To perform the real-data tests, three databases representing the reference species clade were generated for scanning: (1) a database containing the 2379 E. coli intergenic regions of interest, (2) a database containing only E. coli data ("E. coli reduced"), where 1662 E. coli intergenic regions have been reduced in sequence space by alignment with S. typhi orthologous data plus an additional 836 E. coli sequences for which there was no orthologous S. typhi data, and (3) a database containing 1662 E. coli-S. typhi aligned orthologous intergenic regions plus an additional 836 E. coli sequences for which there was no orthologous S. typhi data.

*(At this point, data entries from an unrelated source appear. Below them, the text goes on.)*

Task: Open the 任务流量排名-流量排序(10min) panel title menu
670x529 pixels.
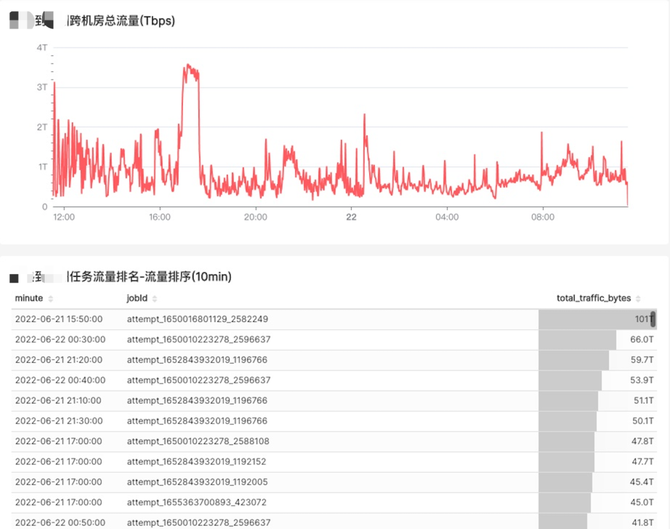Action: coord(150,276)
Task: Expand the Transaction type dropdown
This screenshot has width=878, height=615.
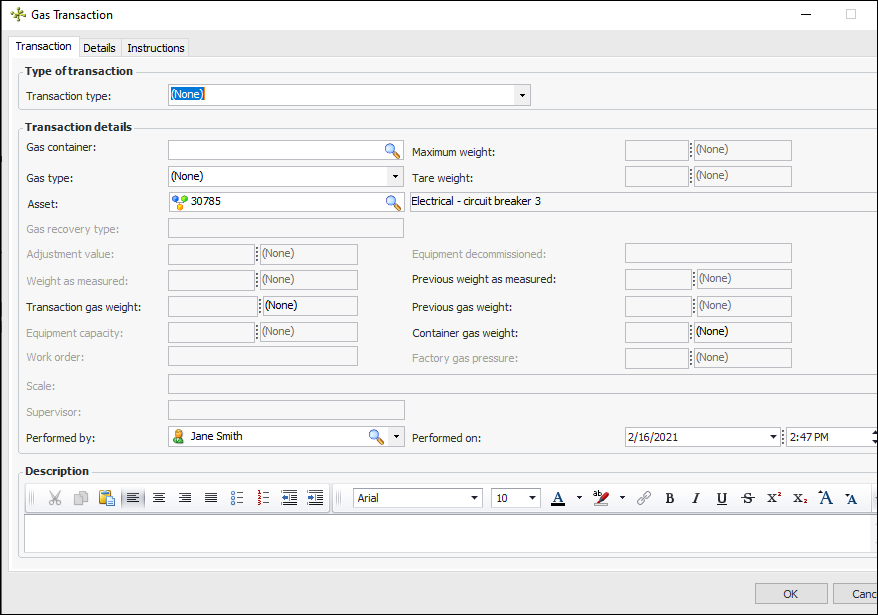Action: coord(521,96)
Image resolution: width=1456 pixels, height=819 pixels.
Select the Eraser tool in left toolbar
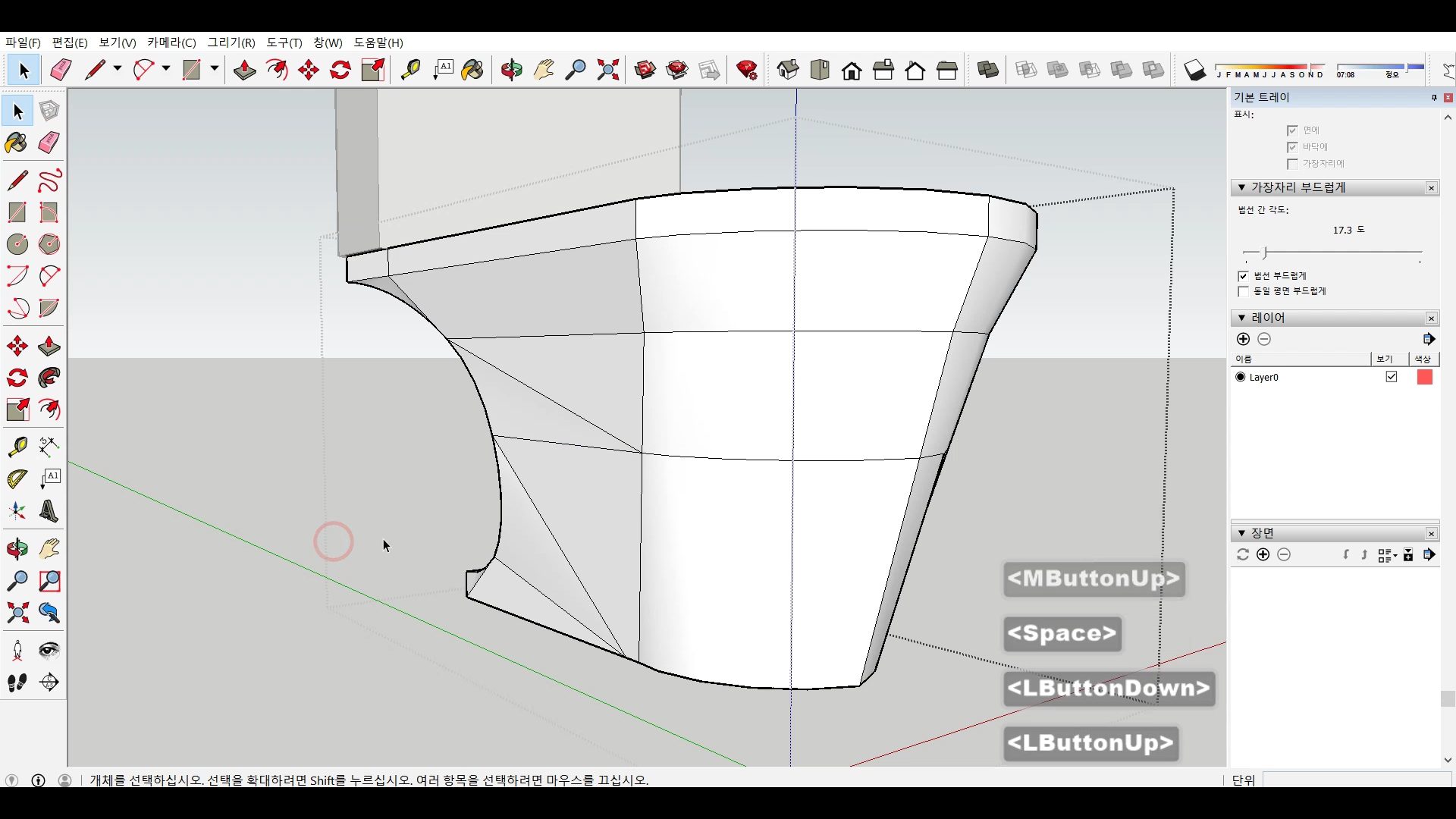point(49,143)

Producing a phylogenetic tree
We constructed the phylogenetic tree for the more complicated, synthetic sequence data set using 16S rRNA gene data via MUSCLE [30] and PHYLIP [31], scaling tree branch lengths up by a factor of 13.5, as described above – see Synthetic Sequence Data in the Results section. A tree constructed in this manner is not definitive but should be sufficient for use with PhyloScan.

Obtaining binding site motif models
E. coli Crp and PurR binding sites that have been experimentally identified by DNase I footprinting were extracted from the literature and available databases, RegulonDB [47] and DPInteract [48]. The 87 Crp sites (from 65 E. coli intergenic regions) and 22 PurR sites (from 20 E. coli intergenic regions), were aligned using the Gibbs Recursive Sampler [49] specifying palindromic models (total width of 16–24 bp), to generate a PurR motif (Figure 7) and a Crp motif (Figure 1). These figures show both the nucleotide equilibrium and the information content for each position of the motif [9].
Figure 7  PurR Binding Site Motif. Shown is the PurR motif used to scan for PurR binding sites. The binding site equilibria were calculated from sequence data aligned by the Gibbs Recursive Sampler [49], and were plotted using publicly available software [27].